_Task to complete:_ Tally every line of the material where "screenshot" occurs, then write the total by itself.

_Listed records:_
• • •

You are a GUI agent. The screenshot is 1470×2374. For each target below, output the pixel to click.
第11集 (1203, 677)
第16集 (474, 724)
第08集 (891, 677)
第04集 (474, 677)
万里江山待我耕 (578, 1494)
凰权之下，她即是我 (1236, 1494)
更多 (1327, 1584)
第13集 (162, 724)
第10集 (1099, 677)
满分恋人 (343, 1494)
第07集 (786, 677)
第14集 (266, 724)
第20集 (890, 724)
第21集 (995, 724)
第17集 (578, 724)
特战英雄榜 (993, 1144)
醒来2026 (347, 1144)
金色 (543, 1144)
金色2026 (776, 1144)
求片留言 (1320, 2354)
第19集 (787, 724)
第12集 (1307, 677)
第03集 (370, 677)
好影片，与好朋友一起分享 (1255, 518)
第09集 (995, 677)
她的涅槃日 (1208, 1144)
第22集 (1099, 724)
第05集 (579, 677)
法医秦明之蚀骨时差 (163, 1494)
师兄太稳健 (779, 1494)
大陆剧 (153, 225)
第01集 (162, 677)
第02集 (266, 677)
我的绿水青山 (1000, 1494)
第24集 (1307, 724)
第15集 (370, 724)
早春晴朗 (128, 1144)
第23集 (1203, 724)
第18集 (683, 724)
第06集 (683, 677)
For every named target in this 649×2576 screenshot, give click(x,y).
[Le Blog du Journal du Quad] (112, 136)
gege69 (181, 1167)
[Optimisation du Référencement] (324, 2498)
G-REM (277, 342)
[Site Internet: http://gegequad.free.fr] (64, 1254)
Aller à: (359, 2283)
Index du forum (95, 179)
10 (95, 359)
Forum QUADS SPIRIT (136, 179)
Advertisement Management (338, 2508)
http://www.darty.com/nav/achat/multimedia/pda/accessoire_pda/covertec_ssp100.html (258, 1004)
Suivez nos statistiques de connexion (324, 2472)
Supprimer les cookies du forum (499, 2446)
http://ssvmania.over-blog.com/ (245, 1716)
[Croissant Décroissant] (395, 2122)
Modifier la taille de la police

• • •

_Solution to this exercise:_ 2